Kembalinya permainan Arema diasuhan Milomir Seslija bermain spartan dengan tenaga tanpa lelah seperti Singo Edan senyata-nyatanya. Apalagi, dukungan dari Aremania mulai mengalir dan Stadion Kajuruhan selalu dipadati.Arema tunjukan sebagai tim besar dan kuat dipentas sepak bola Nasional.


Arema di dua tahun terakhir mengalami persoalan dan selalu ada di papan tengah Klasemen Gojek Liga 1 ditahun 2017 peringkat 9 dan ditahun 2018 diperingkat 6.

Milo sang allenatore sebenarnya tidak asing dengan Arema, karena ditahun 2012 pernah menukangi tim berhome base di Kajuruhan itu. Dia sangat piawai dalam meracik pemain dan mendatangkan pemain potensi dibutuhkan oleh tim.

Apakah Milo bisa sesukses Aji Santoso ditahun 2017. Saya rasa sangat mungkin dengan permainan cepat dan menusuk ke jantung pertahanan lawan dari kedua sayap dan lini tengahnya. Mengandalan pemain cepat dan lincah.

Dilini belakang Arema memiliki 4 quartet tak tergantikan yakni, John Alfarizi, Hamka Hamzah, Artur Cunha dan Alfin Tuasalamony. Ada Gelandang, Makan Konate, Hendro,Hanif Sjhabandi. Lini Depan ada Dendik didampingi Ricky Kayame dan Dendy Santoso.

Kunci permainan di Arema adalah bermain cepat dalam menyerang dan bertahan dengan kuat. Apalagi, Alfin dan Alfarizi sering membantu serangan. Makan Konate sebagai jenderal lapangan tengah untuk menyerang ditopang oleh Hanif dan Hendro. Hendro mampu menjaga kedalaman.

Hanif memapu menjadi penopang dari Makan Kontae.
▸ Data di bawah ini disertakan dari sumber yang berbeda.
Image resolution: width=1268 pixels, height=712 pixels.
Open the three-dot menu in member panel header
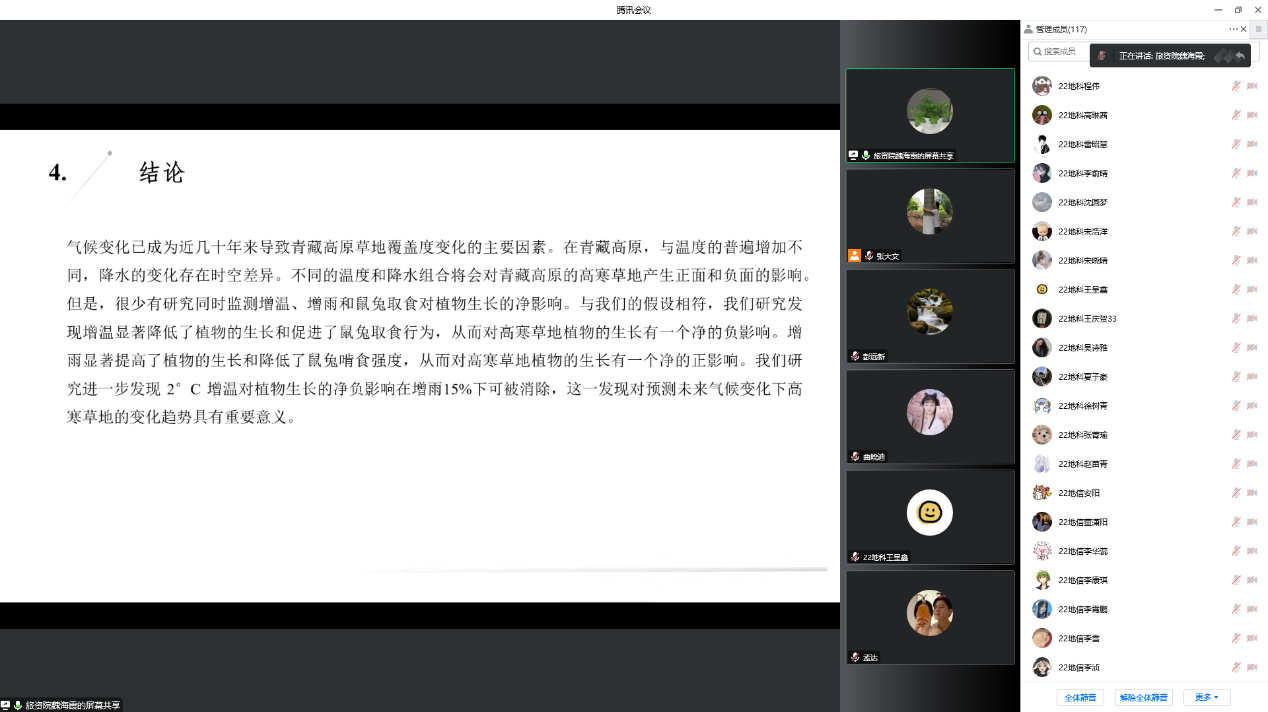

Sedangkan Rikcy Kayame dan Dendy Santoso sebagai pengobrak abrik lini pertahanan. Tak lupa dua jangkar kuat dalam bertahan Artur dan Hamka menjadi peyangga saat lawan menyerang.

Arema mampu menjadi tim paling aktif menyerang dibanding bermain pasif bertahan. Dikursi pemain cadangan ada supper sub luar biasa, seperti Hardianto, duao pemain asing Pavel dan Robert Lima menjadi pembeda.

Permainan cepat Arema dan keras dulu sangat dikenal. Namun, saat ini lahir kembali dengan bermain cepat dan atraktif melalui skiil individu dalam permainan 4-3-3 bisa berubah menjadi 4-1-3-2  dan 4-3-2-1. Singo Edan makin bertaring dan terasah, siap menerkam lawanya di Final.

Kita tunggu laga Semifinal lainya antara Madura United Vs Persebaya. Siapa lawan Arema, yang jelas Singo Edan tak takut harus berhadapan dengan tim manapun. Jika nanti bertemu melawan Persebaya, dipastikan bakalan rame penuh gengsi. Apalagi, dua pendukung tim tersebut dikenal fanatik dan sering terlibat friksi baik didunia nyata dan maya. Semoga Piala Presiden menjadi bangkitnya sepak bola negeri dan bersatunya para supporter negeri ini. Salam sepak bola Indonesia.